Tuesday, December 5, 2023

 Wednesday in the First Week of Advent, December 6, 2023

Matthew 15, 29-37


At that time: Jesus walked by the Sea of Galilee, went up on the mountain, and sat down there. Great crowds came to him, having with them the lame, the blind, the deformed, the mute, and many others. They placed them at his feet, and he cured them. The crowds were amazed when they saw the mute speaking, the deformed made whole, the lame walking, and the blind able to see, and they glorified the God of Israel.  Jesus summoned his disciples and said, “My heart is moved with pity for the crowd, for they have been with me now for three days and have nothing to eat. I do not want to send them away hungry, for fear they may collapse on the way.” The disciples said to him, “Where could we ever get enough bread in this deserted place to satisfy such a crowd?” Jesus said to them, “How many loaves do you have?” “Seven,” they replied, “and a few fish.” He ordered the crowd to sit down on the ground. Then he took the seven loaves and the fish, gave thanks, broke the loaves, and gave them to the disciples, who in turn gave them to the crowds. They all ate and were satisfied. They picked up the fragments left over–seven baskets full.


In St. Matthew’s Gospel, the events in today’s Gospel Reading follow his return from Gentile country northwest of Galilee in present-day Lebanon where he expelled a demon from a little girl.  In doing so Jesus showed the overflowing love of the Lord to all people, including those who did not know him through no fault of their own.  In feeding the four thousand from very little and having an over abundance remaining shows that God’s love is unrestrained and that it is “a good measure and pressed down and shaken together and running over” (Luke 6, 38).  In revealing how God loves, the Lord shows us how we are to love.

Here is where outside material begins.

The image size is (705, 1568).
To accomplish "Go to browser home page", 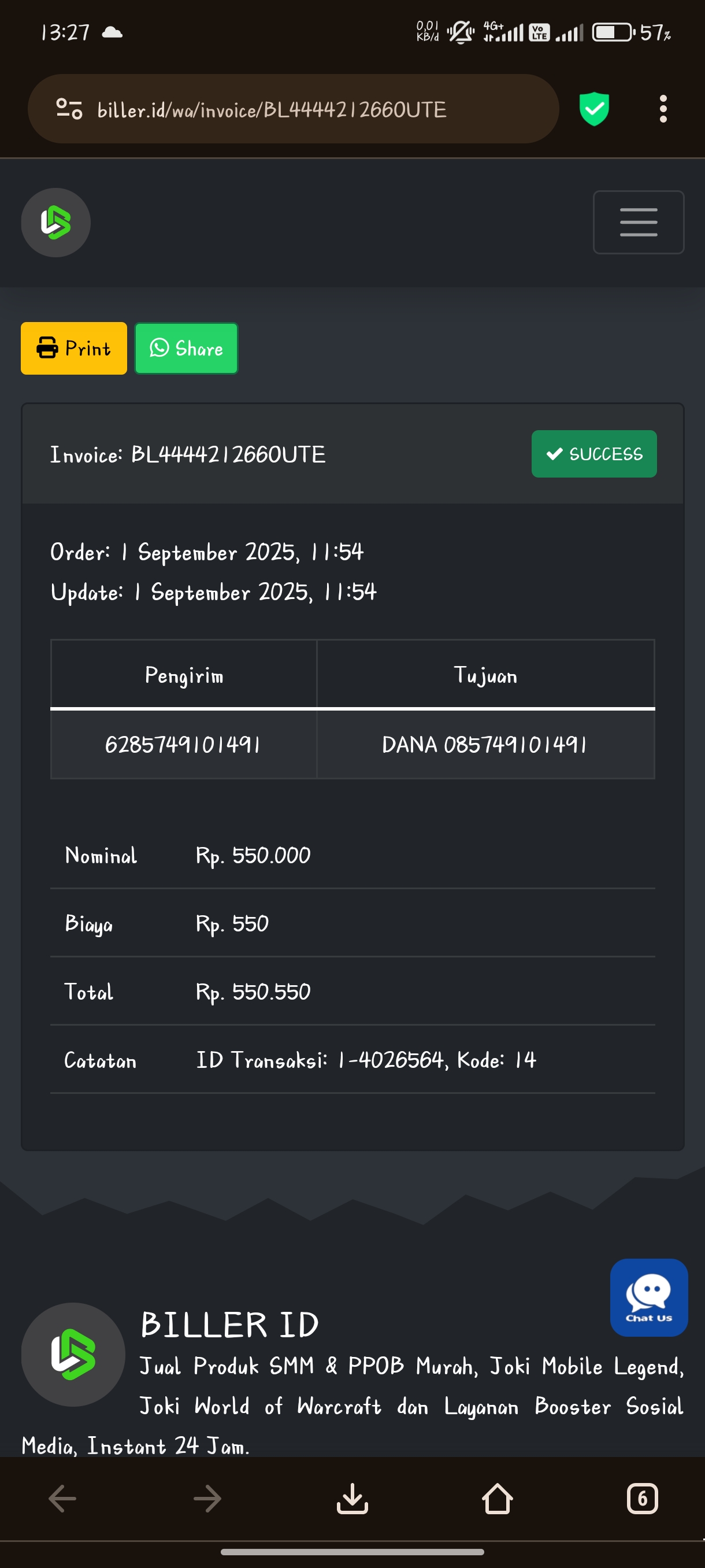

“They placed them at his feet, and he cured them.”  His absence for a time in the north stirred up a greater desire for him in Jewish lands.  The Lord does this with us in the spiritual life, seeming to withdraw from us or removing some consolation from us in order to whet our desire for him all the more, and at the same time purifying our desire so that it is for him alone and not for any reason other than himself.  He cured these people who, if they understood who he was, would bless their illnesses or conditions for bringing them face to face with the their merciful God.  “The crowds were amazed when they saw the mute speaking, the deformed made whole, the lame walking, and the blind able to see, and they glorified the God of Israel.”  We do not hear of a single person being refused a cure, just as we never hear of a repentant soul being refused forgiveness from him.  “My heart is moved with pity for the crowd, for they have been with me now for three days and have nothing to eat.”  Rather than leaving the crowd after his healing the  so that he can rest, he seeks a further way to serve.  He is so driven to serve that when he has run out of the sick and crippled he will feed them.  The Lord never thinks of himself.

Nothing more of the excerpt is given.